It’s been 18 days already since our Prime Minister announced the lockdown and after the introvert vs extrovert meme explosion, movie marathons, gaming sessions, doing Instagram challenges and silently, not-so-silently judging people for doing that, searching for book recommendations but not actually reading the recommended books, here are a few useful things to do which might actually help you and others.
Wash your hands like Lady Macbeth and remember, ‘being productive’ is a very relative term.

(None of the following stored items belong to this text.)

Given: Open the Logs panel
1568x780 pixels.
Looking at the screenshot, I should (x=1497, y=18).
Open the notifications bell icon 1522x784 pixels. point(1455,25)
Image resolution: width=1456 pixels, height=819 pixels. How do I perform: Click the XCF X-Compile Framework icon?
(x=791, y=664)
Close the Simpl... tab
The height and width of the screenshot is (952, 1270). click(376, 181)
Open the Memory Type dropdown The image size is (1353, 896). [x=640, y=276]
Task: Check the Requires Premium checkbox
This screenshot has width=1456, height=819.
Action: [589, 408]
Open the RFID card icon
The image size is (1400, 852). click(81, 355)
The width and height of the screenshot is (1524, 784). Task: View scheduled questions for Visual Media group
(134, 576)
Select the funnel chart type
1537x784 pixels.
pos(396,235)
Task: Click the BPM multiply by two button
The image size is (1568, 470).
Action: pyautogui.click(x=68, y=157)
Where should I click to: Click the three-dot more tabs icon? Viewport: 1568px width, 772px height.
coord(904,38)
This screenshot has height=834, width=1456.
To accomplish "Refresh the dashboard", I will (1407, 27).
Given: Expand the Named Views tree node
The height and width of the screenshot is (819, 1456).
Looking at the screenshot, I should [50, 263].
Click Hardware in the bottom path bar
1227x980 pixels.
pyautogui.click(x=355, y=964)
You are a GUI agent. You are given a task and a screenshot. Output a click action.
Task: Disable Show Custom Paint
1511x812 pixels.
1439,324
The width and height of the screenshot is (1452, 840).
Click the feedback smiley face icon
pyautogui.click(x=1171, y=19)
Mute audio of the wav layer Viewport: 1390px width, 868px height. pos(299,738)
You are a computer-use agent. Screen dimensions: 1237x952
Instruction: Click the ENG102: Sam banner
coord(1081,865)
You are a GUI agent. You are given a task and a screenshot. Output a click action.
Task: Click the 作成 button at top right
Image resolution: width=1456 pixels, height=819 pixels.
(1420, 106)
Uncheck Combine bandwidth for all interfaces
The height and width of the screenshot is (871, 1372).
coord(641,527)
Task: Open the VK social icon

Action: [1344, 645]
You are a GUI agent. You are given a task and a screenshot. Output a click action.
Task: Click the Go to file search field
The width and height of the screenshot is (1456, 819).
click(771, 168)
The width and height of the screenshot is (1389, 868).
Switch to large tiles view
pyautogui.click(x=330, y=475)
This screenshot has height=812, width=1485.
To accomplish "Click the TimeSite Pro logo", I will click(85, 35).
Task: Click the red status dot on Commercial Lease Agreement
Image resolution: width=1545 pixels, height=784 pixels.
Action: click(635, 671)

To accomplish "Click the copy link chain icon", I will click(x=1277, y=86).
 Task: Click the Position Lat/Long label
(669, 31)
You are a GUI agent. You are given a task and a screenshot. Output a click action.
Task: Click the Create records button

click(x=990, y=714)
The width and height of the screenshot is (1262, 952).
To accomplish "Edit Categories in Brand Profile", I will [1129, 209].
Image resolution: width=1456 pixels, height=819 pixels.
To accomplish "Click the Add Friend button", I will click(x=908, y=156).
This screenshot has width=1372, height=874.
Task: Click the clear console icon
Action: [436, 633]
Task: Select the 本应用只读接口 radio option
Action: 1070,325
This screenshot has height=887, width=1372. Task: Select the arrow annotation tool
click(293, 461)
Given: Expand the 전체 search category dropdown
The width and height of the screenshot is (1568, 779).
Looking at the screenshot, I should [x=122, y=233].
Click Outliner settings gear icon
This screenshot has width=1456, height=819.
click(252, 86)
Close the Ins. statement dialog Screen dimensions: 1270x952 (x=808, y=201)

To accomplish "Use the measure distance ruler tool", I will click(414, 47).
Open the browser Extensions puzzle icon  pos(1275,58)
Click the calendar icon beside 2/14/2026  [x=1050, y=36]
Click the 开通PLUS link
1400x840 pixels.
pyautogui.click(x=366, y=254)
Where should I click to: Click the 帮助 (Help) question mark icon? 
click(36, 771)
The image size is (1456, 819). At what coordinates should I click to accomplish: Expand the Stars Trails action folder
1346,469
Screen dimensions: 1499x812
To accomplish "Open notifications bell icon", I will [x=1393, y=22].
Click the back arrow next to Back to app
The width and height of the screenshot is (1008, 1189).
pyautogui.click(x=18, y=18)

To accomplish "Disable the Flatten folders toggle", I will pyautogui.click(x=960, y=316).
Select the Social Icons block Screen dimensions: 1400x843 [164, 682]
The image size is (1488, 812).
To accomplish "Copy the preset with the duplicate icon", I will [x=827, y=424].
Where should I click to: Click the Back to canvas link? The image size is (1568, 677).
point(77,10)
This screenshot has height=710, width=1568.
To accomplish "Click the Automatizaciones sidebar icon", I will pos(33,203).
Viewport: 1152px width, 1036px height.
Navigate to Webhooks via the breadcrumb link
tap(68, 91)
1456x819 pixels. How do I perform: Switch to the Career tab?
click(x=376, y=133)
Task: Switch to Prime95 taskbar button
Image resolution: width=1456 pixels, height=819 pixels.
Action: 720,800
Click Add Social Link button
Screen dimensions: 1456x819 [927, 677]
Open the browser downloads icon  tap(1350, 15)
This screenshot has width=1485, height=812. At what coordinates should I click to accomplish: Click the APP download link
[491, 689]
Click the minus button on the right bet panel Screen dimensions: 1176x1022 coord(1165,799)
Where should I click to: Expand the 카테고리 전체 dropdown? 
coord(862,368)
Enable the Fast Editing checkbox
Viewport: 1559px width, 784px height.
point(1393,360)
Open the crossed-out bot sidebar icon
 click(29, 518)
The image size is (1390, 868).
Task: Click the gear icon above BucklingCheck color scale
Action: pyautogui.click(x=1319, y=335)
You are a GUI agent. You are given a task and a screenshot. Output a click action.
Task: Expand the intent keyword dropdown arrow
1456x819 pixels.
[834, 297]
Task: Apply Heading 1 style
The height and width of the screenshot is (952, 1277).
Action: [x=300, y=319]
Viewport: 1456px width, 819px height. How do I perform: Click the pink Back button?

Participate and Contribute:
Go for challenges which actually matter. A lot of institutes around the world have organized hackathons to find solutions to deal with the problems the world is facing. It’s not just about miraculously finding the cure to COVID-19 but also about tackling the severe shortage of personal protective equipment (PPE) for medicos, designing low cost or low power consuming ventilators, making up for shortage of testing kits and enabling people to self-report themselves. The least you can do is to brainstorm with others and propose a solution (medical or non-medical) instead of grumbling about having to stay inside.
MyGov, MIT, IIT-B (e-Yantra), IEEE are some of the platforms where you can look for such challenges and pitch in your opinion where it really matters.
Read The Constitution of your country:
They say ‘knowledge is power’. The essence of democracy lies in the fact that the ultimate authority is vested in the people of the State and it isn’t a joke. You wouldn’t know about your powers unless you read about it. The lockdown provides all of us with ample time to become aware of our role.
It is sad how a major chunk of us believe in information spread by word of mouth and the literate take to their social media platforms immediately because insta-activism is the new cool and how else will we portray our ‘woke’ selves?
While we know we have the power to question the system, it’s also important to know which the right question is.
Watch Carl Sagan’s ‘Cosmos: A Personal Voyage’:
The government is bringing back shows from the 80s so we might as well suggest some. Look at the universe through the glasses of the celebrated astronomer Carl Sagan and form your own perspective but learn from his. It is a rather humbling and thought provoking, profound at the same time kind of series. There are numerous things to learn, to question and to ponder upon. Since most of us have a lot of time to overthink, give your brain something different to think about. If you like it, you can watch the Neil deGrasse Tyson’s A Spacetime Odyssey, a reboot including new discoveries since after 1980.
Yes, we still have to work from home. Yes, the once dearly beloved ones have started testing our patience and have started phasing into unbearably life-draining.
The only peaceful ‘me time’ you can get is early in the morning and that seems like a bit unfair. While getting up early seems like putting in a lot of effort, it can also be looked upon as a choice. Start your day with a few minutes of meditation, give time to skin care or make simple plans which you know you can execute easily. Don’t feel guilty if you don’t. This isn’t a competition and there are no bells waiting to go off.
If you’re a student with competitive exams lined up for this year or next year and you’ve been a mess, it’s time to get sorted. Work on your basics since you have time now with no coaching or college hours to drain your brain (Yea, we all know how seriously you take those Zoom meetings). Practice problems in your balcony or roof because it’s quiet mostly outside now.
Exercise your brain:
Solve riddles, Sudoku or puzzles with family or learn to solve the Rubik’s cube. Play video games, do breathing exercises or learn that Kpop choreography you wanted. Exercise your brain to keep it from becoming dull cause of all the binge-watch. Learn how to be a good storyteller or draw the way you spend your time these days or study how pandemics are an economic burden for every country alike. Get your brain out of the mental lockdown and sharpen your skills.
While it’s not necessary for you to do anything mentioned above, it’s necessary for you to make sure you stay home and not regret the way you spend your time. Let’s make it easier for the people who’re battling this on the front lines.